Based on both the chi-square test (P = 0.95) and the Hardy–Weinberg (HW) exact test d (P = 1.00), the genotype frequency without the CNM-affected dogs was in agreement with the HW equilibrium (HWE). Assuming the HWE law and using the equation p2 + 2pq + q2 = 1, the frequency of the homozygous mutated genotype was calculated to be approximately 0.00005, which corresponds to 1 case of CNM out of 20,000 dogs. The inclusion of the CNM-affected dogs, which were referred to the Veterinary Clinical Department of the University of Bologna, eventually strongly biased the allele frequency assessment; in fact, according to the HWE law, approximately 50 heterozygous dogs were expected.

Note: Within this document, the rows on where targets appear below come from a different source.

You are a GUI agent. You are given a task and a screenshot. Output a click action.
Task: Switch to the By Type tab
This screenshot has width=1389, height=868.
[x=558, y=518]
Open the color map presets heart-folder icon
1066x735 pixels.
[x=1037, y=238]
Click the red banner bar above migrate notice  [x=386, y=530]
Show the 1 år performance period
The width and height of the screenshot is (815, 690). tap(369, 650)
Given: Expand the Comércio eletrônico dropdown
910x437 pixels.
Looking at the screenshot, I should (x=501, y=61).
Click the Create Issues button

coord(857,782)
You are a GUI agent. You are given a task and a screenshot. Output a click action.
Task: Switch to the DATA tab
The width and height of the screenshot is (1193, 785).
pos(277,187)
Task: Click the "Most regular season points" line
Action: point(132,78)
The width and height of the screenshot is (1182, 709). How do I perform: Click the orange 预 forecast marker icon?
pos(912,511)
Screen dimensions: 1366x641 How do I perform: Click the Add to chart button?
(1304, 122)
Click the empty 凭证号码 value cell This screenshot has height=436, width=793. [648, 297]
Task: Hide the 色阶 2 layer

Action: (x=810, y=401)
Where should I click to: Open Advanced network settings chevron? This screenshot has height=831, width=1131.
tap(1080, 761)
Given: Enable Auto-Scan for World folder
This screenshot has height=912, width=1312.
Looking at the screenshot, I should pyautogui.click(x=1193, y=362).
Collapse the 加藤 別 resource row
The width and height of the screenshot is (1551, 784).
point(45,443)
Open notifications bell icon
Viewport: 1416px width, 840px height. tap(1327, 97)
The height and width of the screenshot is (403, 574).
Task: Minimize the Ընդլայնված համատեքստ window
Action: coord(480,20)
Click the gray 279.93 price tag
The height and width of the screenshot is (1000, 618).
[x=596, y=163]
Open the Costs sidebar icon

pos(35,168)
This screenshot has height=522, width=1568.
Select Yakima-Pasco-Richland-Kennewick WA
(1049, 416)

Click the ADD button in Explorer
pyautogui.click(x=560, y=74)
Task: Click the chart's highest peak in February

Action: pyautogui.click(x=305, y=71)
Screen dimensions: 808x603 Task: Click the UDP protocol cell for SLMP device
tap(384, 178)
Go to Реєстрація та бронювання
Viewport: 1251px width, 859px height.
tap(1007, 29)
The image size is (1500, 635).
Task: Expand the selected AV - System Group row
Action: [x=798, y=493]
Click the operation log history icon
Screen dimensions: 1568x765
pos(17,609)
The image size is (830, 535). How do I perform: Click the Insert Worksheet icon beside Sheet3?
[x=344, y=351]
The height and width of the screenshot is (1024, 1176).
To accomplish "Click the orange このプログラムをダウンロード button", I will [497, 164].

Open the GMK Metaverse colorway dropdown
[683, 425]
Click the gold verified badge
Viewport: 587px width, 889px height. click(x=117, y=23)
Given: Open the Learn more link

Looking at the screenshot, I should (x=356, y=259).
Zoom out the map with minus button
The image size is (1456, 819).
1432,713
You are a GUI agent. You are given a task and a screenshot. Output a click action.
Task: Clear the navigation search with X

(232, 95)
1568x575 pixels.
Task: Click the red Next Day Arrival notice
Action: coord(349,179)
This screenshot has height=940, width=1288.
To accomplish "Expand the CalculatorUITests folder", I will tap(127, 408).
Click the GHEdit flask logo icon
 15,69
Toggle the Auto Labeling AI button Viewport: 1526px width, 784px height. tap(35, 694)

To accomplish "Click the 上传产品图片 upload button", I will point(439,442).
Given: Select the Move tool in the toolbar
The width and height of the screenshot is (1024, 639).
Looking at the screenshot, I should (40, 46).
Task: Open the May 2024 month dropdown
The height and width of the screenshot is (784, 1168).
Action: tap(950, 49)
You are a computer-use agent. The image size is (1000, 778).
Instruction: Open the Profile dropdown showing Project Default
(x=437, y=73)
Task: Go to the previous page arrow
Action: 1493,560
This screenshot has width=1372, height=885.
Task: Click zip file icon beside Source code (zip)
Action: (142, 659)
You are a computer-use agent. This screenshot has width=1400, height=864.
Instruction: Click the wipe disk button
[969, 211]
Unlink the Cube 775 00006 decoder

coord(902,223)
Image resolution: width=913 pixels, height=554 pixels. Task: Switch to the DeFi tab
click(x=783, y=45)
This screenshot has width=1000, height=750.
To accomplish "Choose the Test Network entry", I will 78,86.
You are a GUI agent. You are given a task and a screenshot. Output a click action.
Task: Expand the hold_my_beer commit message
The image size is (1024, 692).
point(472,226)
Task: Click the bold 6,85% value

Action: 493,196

Although violations of the underlying assumptions, such as the inclusion of multiple generations of dogs, are possible, the associated P value of the chi-square and HW exact tests nevertheless argues in favor of the fact that those assumptions were respected and that the predicted frequency of the homozygous-mutated genotype is quite accurate. Convenience samples usually represent a feasible way of sampling pet animals since truly random samples are impractical or even impossible. In fact, the true frequency of deleterious traits is likely overestimated by a genetic screening laboratory (as a result of the tendency to test individuals related to affected individuals or known heterozygous individuals) and underreported in a genetic registry where only “clear” animals are registered. Indeed, the convenience sample has comprised dogs that had some ancillary clinicopathological exams different from genetic testing of CNM. No evident bias in the convenience-sample population could be ascertained, although convenience samples in general have some drawbacks. Convenience samples are not truly random samples; they may not reflect the general Labrador Retriever population, and, therefore, the actual frequencies may differ from those reported herein. In conclusion, the present study indicates that the CNM allele is present but rare in an Italian convenience sample of Labrador Retrievers.